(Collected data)
__________

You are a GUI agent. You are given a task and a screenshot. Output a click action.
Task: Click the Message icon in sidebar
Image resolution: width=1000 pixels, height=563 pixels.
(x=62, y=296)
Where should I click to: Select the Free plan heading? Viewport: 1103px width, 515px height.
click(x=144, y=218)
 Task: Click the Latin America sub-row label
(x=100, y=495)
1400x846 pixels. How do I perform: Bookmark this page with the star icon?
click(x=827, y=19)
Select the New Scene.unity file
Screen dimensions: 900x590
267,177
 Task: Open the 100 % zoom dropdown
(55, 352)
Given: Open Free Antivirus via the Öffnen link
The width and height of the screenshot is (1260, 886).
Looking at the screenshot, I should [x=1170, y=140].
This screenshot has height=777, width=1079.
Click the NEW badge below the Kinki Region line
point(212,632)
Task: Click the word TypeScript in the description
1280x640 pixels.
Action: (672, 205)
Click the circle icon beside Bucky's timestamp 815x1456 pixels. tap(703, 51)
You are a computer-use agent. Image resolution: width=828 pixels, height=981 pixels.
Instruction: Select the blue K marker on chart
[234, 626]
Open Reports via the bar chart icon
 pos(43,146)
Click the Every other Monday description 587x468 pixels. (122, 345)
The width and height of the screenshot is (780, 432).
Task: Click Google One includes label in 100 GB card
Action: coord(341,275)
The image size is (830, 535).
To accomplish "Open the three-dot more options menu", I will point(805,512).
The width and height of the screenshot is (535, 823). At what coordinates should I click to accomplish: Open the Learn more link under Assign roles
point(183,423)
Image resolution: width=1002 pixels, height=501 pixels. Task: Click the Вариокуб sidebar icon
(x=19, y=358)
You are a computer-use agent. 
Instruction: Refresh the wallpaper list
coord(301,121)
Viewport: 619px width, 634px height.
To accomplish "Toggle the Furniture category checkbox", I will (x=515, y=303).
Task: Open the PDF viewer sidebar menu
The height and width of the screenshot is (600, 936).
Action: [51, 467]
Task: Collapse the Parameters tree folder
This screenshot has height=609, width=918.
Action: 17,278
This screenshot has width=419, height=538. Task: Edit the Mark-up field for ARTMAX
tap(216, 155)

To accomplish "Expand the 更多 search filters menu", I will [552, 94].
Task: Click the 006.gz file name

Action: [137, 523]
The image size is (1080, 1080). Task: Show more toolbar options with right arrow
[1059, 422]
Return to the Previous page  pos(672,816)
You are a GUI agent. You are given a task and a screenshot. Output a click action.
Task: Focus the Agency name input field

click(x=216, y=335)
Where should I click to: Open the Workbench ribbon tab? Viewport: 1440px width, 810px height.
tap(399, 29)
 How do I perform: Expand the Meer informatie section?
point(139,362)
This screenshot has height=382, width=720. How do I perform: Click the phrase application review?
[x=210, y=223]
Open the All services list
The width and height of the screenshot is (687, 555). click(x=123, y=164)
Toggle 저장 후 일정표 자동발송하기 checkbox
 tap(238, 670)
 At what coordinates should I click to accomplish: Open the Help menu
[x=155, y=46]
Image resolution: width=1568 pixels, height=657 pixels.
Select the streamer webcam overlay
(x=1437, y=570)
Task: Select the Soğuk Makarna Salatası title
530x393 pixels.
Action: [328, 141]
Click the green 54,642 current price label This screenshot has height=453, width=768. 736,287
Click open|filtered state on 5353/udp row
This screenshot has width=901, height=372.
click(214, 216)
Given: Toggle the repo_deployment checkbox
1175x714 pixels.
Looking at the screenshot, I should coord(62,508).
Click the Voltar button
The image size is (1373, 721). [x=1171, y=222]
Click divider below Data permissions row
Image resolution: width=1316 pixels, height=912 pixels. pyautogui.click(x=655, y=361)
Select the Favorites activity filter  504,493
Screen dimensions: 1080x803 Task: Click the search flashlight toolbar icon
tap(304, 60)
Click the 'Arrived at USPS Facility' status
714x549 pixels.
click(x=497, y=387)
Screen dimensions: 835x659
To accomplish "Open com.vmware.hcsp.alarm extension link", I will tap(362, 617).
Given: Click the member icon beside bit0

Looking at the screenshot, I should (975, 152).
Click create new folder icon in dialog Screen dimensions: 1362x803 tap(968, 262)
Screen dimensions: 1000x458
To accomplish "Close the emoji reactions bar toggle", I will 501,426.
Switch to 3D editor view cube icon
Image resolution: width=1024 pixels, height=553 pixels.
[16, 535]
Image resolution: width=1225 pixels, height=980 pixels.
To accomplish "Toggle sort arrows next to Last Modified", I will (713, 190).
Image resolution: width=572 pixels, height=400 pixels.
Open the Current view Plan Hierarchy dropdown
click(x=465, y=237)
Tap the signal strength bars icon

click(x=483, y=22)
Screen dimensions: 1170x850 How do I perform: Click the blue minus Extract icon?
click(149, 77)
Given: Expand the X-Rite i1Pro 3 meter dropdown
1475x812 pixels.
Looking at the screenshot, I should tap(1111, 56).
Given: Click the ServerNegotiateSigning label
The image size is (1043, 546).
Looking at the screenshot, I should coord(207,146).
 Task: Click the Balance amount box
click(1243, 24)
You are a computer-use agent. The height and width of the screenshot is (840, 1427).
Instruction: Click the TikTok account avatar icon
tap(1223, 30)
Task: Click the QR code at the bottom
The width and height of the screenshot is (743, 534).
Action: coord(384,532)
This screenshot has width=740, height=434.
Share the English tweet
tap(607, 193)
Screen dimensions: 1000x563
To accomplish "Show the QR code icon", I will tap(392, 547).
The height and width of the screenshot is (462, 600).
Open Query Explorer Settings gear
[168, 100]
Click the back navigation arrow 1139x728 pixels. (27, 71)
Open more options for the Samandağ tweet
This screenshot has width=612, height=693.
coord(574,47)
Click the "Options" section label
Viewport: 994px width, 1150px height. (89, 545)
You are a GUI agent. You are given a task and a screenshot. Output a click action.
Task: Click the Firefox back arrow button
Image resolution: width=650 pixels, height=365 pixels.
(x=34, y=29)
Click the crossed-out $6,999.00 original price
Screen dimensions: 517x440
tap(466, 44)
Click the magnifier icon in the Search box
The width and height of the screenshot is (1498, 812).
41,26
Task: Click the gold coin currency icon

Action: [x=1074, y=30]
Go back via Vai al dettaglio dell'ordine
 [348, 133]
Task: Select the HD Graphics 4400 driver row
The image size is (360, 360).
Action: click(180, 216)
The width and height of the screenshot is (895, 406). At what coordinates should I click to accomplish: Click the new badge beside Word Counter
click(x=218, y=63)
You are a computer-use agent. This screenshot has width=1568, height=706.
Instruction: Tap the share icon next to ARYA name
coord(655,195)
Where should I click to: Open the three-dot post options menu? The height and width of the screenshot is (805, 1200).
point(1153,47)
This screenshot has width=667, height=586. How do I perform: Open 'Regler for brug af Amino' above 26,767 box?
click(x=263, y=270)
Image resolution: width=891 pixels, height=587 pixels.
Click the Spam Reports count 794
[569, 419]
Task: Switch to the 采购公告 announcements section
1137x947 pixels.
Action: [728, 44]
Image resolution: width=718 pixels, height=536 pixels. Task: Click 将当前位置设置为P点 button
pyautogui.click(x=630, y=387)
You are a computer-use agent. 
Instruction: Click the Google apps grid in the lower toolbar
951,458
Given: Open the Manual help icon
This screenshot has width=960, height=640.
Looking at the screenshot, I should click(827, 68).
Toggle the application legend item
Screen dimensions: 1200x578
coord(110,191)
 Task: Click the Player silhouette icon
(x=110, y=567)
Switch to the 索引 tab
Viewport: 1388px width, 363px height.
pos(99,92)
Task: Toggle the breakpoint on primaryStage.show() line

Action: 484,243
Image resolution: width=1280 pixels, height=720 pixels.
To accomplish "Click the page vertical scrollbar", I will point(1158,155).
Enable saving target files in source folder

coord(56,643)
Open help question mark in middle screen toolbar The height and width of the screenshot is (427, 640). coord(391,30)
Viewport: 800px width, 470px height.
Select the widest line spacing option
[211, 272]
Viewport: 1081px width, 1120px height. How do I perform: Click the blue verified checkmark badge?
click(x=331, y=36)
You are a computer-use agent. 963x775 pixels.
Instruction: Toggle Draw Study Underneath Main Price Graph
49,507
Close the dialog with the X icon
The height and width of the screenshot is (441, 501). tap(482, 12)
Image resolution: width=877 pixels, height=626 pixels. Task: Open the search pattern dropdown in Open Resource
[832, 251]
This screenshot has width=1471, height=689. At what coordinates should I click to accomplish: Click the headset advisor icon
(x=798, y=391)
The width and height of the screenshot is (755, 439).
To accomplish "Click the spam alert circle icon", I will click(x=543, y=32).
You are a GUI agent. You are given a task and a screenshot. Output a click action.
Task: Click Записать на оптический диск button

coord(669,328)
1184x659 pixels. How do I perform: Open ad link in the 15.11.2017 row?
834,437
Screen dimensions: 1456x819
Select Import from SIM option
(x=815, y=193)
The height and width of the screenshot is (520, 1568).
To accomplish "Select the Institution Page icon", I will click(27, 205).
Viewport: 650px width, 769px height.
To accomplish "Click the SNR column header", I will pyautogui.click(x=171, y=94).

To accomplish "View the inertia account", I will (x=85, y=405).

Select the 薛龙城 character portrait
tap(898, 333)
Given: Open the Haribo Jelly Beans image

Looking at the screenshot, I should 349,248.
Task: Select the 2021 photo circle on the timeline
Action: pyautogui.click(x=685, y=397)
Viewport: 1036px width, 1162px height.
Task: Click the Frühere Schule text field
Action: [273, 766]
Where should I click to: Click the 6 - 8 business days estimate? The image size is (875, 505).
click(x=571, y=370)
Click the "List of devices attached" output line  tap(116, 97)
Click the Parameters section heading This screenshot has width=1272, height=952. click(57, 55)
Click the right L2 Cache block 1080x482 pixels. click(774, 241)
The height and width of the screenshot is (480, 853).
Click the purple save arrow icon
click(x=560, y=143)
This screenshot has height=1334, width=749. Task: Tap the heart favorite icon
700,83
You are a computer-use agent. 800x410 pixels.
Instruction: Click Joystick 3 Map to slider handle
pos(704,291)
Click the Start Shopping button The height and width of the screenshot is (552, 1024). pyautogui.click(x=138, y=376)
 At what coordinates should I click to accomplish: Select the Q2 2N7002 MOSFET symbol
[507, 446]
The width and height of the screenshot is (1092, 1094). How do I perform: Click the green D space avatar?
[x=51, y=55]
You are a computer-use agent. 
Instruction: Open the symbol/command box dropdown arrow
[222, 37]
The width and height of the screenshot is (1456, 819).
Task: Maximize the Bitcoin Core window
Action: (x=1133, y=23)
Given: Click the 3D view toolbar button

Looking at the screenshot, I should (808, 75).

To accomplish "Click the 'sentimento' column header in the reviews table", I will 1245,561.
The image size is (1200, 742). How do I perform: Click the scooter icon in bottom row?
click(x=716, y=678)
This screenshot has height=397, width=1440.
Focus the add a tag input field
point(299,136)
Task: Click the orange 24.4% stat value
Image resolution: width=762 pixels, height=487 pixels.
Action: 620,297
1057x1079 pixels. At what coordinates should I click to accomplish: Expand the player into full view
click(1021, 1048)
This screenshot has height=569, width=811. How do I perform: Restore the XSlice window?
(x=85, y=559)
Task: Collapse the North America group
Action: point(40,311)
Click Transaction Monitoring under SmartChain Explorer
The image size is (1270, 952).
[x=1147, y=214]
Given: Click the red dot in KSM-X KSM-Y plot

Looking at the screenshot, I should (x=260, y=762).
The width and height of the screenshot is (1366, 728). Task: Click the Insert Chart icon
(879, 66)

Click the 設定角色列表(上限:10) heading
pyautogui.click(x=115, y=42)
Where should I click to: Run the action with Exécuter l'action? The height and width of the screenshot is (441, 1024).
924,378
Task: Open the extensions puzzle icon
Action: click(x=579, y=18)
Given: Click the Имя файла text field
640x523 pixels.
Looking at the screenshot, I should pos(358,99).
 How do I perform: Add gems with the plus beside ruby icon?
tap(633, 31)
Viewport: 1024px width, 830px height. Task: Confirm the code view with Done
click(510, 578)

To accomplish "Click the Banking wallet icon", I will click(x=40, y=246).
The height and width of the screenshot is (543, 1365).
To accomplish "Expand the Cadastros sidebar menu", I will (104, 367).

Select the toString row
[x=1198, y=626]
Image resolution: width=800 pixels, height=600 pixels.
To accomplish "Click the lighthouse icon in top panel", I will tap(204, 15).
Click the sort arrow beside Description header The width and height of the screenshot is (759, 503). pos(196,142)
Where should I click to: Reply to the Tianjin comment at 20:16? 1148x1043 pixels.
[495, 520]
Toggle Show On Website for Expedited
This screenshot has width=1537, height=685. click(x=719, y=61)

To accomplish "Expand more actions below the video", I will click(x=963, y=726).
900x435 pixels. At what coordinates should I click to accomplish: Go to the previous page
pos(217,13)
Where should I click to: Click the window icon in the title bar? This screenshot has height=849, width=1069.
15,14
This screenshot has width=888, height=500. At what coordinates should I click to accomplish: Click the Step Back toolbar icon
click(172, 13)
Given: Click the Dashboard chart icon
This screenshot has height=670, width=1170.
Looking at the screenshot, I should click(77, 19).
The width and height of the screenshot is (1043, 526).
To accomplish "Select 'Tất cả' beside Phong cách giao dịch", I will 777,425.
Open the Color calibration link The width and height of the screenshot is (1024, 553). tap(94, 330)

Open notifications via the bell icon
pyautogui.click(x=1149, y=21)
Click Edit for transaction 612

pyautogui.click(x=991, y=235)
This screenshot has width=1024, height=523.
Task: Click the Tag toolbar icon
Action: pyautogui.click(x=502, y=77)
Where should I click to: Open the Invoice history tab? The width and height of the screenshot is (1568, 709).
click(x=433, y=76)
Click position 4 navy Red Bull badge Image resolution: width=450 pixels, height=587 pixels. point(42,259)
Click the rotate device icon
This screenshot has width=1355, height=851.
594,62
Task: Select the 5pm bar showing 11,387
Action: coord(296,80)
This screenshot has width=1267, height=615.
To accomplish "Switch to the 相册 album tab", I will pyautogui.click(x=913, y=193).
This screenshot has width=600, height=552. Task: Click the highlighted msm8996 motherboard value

__________

[Task statement]
Send back an exact copy of only the lines from the line with "Given: Expand the" up to and including the line with "You are a computer-use agent. This" in the data above.

[Response to the task]
Given: Expand the X-Rite i1Pro 3 meter dropdown
1475x812 pixels.
Looking at the screenshot, I should tap(1111, 56).
Given: Click the ServerNegotiateSigning label
The image size is (1043, 546).
Looking at the screenshot, I should coord(207,146).
 Task: Click the Balance amount box
click(1243, 24)
You are a computer-use agent. The height and width of the screenshot is (840, 1427).
Instruction: Click the TikTok account avatar icon
tap(1223, 30)
Task: Click the QR code at the bottom
The width and height of the screenshot is (743, 534).
Action: coord(384,532)
This screenshot has width=740, height=434.
Share the English tweet
tap(607, 193)
Screen dimensions: 1000x563
To accomplish "Show the QR code icon", I will tap(392, 547).
The height and width of the screenshot is (462, 600).
Open Query Explorer Settings gear
[168, 100]
Click the back navigation arrow 1139x728 pixels. (27, 71)
Open more options for the Samandağ tweet
This screenshot has width=612, height=693.
coord(574,47)
Click the "Options" section label
Viewport: 994px width, 1150px height. (89, 545)
You are a GUI agent. You are given a task and a screenshot. Output a click action.
Task: Click the Firefox back arrow button
Image resolution: width=650 pixels, height=365 pixels.
(x=34, y=29)
Click the crossed-out $6,999.00 original price
Screen dimensions: 517x440
tap(466, 44)
Click the magnifier icon in the Search box
The width and height of the screenshot is (1498, 812).
41,26
Task: Click the gold coin currency icon

Action: [x=1074, y=30]
Go back via Vai al dettaglio dell'ordine
 [348, 133]
Task: Select the HD Graphics 4400 driver row
The image size is (360, 360).
Action: click(180, 216)
The width and height of the screenshot is (895, 406). At what coordinates should I click to accomplish: Click the new badge beside Word Counter
click(x=218, y=63)
You are a computer-use agent. This screenshot has width=1568, height=706.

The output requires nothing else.